**ACTION ITEM**
If a line in the following entries holds the string "trend", include it in the tally. State the total and nothing further.
----------
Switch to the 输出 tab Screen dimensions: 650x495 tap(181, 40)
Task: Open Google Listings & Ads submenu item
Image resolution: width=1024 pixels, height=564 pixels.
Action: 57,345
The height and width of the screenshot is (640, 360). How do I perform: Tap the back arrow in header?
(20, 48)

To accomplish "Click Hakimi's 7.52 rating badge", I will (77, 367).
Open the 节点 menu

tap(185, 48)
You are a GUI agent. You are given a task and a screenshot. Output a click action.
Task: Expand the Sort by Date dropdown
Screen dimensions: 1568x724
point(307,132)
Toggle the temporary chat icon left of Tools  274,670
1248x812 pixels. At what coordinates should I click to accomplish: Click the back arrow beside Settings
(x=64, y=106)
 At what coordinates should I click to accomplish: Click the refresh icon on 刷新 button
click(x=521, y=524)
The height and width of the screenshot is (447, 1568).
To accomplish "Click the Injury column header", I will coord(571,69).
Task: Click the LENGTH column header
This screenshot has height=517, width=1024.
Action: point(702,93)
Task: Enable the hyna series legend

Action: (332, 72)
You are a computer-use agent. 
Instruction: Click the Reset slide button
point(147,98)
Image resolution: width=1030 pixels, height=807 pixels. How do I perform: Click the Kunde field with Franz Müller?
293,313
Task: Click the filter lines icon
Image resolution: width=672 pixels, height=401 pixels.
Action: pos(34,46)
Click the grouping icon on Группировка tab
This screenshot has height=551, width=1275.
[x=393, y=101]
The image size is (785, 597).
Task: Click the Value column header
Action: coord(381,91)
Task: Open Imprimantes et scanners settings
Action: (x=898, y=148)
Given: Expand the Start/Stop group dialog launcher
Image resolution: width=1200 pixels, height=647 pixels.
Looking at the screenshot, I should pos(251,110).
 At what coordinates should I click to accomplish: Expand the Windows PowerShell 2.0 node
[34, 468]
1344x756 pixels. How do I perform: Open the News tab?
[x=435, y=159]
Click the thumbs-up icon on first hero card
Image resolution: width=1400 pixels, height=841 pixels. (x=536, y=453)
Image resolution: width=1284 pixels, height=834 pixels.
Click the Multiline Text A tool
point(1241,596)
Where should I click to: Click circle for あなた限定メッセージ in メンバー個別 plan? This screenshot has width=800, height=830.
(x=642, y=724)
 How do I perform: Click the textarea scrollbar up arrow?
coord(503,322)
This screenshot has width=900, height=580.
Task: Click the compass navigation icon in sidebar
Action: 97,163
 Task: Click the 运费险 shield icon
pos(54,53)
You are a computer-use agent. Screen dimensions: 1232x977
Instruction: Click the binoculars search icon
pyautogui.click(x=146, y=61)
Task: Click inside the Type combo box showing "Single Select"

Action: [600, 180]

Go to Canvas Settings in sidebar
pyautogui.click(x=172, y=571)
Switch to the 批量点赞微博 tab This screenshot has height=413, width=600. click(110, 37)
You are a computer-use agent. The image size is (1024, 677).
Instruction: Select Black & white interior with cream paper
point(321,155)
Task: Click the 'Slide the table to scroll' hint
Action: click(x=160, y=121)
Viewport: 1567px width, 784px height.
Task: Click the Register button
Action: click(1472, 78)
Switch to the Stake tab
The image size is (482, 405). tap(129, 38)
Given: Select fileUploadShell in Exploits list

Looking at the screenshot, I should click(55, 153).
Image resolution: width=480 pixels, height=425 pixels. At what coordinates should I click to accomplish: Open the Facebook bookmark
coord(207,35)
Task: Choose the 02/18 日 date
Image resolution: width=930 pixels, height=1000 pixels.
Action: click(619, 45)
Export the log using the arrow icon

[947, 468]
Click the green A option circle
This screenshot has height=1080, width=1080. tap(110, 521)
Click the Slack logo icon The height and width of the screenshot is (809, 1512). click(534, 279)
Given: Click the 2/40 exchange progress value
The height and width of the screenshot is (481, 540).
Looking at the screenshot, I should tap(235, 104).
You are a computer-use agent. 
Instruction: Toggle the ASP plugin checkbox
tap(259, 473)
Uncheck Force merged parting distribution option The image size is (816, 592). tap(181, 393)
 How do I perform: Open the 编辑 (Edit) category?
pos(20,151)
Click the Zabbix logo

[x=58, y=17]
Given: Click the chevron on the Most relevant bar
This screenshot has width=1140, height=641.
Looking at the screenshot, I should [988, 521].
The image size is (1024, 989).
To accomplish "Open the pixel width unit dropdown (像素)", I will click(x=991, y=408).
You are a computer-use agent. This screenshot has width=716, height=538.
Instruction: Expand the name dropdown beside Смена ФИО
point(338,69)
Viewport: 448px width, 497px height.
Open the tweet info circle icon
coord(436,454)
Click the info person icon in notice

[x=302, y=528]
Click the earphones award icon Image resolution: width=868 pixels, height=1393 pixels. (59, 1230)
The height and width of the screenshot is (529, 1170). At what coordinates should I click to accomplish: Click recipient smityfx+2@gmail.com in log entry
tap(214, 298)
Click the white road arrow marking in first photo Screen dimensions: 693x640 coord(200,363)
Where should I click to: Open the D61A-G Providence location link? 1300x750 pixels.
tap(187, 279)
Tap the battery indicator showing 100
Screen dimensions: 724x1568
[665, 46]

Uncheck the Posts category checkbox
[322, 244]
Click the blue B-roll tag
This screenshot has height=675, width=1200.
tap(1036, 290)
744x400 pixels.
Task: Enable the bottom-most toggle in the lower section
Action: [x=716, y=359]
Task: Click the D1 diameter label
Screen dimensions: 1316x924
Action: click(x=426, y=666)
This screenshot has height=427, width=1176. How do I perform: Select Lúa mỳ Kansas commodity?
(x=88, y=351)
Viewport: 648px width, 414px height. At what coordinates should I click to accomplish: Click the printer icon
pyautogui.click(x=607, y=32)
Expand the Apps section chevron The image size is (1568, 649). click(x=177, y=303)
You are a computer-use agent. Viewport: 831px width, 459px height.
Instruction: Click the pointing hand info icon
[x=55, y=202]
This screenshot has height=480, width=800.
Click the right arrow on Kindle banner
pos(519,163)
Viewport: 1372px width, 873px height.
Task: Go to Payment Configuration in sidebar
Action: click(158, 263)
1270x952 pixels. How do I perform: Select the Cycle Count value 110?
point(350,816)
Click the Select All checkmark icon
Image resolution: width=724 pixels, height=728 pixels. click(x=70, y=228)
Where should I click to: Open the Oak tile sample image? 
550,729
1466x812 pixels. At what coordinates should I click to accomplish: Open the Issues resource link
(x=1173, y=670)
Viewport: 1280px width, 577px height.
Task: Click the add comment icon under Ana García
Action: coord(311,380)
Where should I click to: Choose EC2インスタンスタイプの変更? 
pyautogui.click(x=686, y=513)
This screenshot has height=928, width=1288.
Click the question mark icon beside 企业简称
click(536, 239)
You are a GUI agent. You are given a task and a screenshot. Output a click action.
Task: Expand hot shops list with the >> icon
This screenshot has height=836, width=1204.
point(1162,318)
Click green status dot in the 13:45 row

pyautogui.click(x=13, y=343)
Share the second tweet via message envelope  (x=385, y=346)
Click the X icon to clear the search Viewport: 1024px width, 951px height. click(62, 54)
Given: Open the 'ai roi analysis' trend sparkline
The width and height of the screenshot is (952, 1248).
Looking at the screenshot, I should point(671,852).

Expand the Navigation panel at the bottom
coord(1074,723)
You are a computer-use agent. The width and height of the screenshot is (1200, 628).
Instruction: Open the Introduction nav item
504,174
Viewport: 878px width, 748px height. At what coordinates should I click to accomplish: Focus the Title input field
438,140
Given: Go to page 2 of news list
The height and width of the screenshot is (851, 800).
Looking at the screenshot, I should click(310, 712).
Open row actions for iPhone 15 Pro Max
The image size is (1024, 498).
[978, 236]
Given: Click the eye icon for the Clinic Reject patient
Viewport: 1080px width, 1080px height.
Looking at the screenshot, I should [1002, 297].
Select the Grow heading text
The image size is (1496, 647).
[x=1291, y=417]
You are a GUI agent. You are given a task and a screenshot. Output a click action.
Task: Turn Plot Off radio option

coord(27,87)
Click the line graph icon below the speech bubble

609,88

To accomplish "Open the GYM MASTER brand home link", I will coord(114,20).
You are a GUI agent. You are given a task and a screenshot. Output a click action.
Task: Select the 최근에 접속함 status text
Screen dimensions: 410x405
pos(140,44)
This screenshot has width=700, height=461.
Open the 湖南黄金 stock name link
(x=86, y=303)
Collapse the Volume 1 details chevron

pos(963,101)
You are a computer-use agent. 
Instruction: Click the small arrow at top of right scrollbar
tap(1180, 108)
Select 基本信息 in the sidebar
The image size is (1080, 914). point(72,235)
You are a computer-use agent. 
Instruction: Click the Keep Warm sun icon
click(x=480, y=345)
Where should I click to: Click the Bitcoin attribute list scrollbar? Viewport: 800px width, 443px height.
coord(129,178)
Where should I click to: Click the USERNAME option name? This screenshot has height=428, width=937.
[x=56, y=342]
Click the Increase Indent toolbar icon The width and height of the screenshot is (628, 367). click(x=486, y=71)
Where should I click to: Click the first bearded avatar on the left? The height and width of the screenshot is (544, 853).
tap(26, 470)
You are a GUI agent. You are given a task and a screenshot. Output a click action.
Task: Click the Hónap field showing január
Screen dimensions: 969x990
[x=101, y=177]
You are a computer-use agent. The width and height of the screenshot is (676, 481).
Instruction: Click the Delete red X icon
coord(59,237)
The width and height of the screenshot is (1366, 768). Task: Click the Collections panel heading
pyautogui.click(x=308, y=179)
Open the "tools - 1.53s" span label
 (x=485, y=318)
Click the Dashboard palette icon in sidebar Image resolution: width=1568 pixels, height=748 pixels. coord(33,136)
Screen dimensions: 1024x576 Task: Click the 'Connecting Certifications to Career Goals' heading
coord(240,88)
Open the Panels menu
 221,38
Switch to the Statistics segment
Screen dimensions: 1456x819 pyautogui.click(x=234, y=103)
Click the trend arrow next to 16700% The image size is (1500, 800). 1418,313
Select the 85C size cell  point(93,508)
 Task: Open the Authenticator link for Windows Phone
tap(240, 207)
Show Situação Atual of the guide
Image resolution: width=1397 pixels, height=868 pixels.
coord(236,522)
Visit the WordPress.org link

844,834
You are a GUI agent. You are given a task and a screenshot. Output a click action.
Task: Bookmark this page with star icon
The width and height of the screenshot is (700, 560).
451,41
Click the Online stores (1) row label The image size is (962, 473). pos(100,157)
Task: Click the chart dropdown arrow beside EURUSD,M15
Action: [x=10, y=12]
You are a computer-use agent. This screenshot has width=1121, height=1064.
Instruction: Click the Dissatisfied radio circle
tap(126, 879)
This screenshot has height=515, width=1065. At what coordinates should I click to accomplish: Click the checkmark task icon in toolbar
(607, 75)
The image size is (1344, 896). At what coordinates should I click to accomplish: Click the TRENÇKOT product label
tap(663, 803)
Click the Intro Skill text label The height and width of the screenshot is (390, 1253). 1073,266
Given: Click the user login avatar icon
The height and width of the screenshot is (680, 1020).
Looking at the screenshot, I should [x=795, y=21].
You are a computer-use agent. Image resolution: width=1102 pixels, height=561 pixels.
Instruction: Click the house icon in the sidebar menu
----------
**RESULT**
2